SENIN, (6/2) lalu, Turki dilanda gempa sebanyak 2 kali dengan Kekuatan 7,5 dan 7,8 Skala Richter. Saking dahsyatnya gempa tersebut guncangannya terasa sampai ke Mesir, Yunani, Siprus, dan Georgia, Denmark hingga Greenland. Hingga hari selasa, 7 Februari 2023, jumlah korban meninggal yang tercatat mencapai 4.300 orang.

Jumlah tersebut diperkirakan akan terus bertambah karena banyak wilayah yang susah untuk dijangkau sehingga menyulitkan tim evakuasi untuk mencapainya. Berdasarkan hasil perkiraan yang dilakukan United States Geological Survey(USGS) atau dikenal sebagai Survei Geologi Amerika Serikat korban tewas akibat gempa di Turki hingga Suriah bisa mencapai 100 ribu orang.

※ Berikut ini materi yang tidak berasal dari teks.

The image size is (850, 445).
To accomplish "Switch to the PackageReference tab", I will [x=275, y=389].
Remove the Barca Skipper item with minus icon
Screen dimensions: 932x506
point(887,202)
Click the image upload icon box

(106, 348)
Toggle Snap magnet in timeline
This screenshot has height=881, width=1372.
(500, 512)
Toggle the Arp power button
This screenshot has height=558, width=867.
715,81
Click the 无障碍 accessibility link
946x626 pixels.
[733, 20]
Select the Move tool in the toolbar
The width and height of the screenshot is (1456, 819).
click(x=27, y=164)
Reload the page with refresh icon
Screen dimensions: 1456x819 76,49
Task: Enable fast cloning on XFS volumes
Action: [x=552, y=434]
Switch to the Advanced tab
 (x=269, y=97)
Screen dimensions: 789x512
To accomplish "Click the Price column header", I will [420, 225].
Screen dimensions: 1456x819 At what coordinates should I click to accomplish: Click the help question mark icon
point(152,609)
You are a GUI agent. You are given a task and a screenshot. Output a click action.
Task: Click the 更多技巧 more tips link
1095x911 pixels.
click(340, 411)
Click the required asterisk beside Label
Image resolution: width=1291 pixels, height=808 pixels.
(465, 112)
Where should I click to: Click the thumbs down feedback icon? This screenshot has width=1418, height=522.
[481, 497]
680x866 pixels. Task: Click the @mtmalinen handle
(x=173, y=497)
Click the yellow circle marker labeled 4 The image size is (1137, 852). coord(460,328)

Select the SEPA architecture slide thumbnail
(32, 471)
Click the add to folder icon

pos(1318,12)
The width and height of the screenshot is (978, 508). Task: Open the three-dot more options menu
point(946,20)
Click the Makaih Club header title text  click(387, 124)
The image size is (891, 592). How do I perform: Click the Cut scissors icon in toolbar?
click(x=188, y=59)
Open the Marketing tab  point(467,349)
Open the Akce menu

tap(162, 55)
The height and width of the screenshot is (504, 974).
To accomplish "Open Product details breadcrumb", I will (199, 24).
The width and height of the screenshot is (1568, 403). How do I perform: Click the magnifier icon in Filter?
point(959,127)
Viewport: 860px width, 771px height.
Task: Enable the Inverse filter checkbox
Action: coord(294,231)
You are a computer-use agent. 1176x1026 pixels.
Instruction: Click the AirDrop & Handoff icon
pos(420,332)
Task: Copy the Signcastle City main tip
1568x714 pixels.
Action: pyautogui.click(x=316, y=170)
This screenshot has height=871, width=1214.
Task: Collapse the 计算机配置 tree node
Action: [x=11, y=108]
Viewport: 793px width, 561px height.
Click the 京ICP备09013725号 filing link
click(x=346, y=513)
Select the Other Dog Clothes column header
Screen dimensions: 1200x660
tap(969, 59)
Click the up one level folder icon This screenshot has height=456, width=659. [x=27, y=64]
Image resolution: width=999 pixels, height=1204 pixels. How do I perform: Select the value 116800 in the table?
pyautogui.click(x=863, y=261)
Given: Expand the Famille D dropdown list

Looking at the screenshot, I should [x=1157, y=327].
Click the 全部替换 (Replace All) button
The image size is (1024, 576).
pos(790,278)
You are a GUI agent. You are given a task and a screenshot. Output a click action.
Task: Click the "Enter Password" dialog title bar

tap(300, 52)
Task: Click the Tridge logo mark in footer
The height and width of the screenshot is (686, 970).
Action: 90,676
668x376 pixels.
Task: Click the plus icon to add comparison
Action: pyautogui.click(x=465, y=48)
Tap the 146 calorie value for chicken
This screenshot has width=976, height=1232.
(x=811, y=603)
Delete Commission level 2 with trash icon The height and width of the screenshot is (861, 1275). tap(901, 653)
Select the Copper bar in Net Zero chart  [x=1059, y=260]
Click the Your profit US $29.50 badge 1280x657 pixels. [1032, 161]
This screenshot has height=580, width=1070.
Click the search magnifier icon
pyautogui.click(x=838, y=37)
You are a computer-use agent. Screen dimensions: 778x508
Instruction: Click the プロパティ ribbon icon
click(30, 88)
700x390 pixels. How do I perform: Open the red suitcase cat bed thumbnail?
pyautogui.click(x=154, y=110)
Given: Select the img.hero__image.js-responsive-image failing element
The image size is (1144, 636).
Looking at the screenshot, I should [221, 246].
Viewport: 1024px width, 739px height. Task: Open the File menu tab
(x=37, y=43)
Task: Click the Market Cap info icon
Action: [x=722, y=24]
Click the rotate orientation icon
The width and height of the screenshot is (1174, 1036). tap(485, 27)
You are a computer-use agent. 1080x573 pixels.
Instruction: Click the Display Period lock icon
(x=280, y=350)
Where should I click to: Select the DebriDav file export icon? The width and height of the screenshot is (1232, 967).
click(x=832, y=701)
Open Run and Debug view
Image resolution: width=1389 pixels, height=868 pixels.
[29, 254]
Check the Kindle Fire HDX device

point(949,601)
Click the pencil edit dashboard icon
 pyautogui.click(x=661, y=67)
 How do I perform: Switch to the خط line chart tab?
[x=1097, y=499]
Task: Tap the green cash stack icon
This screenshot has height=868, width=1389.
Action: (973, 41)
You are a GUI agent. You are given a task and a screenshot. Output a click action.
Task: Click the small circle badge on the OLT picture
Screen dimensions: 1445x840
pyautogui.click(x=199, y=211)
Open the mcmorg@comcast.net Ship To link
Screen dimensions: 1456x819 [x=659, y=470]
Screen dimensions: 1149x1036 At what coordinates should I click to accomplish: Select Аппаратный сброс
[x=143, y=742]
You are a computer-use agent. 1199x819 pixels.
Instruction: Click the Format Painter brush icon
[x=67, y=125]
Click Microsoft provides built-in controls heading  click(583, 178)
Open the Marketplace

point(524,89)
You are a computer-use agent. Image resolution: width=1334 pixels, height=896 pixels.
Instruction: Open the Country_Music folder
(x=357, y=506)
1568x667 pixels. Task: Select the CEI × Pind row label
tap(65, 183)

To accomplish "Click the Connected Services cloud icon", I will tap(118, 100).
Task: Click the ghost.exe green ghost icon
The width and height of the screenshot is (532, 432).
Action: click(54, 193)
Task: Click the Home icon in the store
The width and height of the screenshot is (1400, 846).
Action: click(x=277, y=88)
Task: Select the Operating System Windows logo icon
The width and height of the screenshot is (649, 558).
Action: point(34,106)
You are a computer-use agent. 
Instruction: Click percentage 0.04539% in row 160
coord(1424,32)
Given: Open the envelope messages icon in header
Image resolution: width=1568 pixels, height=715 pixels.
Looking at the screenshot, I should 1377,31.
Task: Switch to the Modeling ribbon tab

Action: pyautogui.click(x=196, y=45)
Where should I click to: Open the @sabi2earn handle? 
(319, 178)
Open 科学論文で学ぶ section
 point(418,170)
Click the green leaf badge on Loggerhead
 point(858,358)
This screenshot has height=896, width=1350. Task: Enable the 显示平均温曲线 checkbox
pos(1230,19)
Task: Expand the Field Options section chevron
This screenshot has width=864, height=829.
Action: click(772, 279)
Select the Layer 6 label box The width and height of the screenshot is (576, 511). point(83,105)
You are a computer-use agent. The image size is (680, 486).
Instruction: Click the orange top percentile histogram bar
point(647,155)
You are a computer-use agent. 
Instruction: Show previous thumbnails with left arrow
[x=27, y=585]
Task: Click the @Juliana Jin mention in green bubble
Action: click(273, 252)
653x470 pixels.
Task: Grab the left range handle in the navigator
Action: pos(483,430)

Terdapat 47 % peluang korban meninggal dunia tembus antara 100 dan 1.000 jiwa. Sementara 20 persennya lagi bisa menjangkau antara 10 ribu dan 100 ribu.

Namun, ada informasi yang menarik dari twitter pada kasus gempa Turki ini. Terdapat Tweet dari seorang Peneliti Belanda dari Solar System Geometry Survey (SSGEOS) yang Bernama Frank Hoogerbeets pada 3 Februari 2023 atau tepatnya 3 hari sebelum kejadian. Frank menuliskan status pada akun twitternya dengan tulisan: “Sooner or later there will be a ~M 7.5 #earthquake in this region (South-Central Turkey, Jordan, Syria, Lebanon). #deprem”.

Jika diartikan dalam Bahasa Indonesia, kurang lebih artinya: ”Cepat atau lambat akan ada Gempa berkekuatan 7,5 Skala Richter pada wilayah ini (Selatan-Turki Tengah, Jordania, Syria dan Libanon”. Ternyata perkiraaan dari Frank tersebut tepat sekali atau tidak meleset, mulai dari Skalanya hingga lokasinya. Saking menariknya informasi tersebut, hingga senin malam statusnya telah dilihat oleh 31 juta kali dan telah di Retweet sebanyak 32 ribu kali.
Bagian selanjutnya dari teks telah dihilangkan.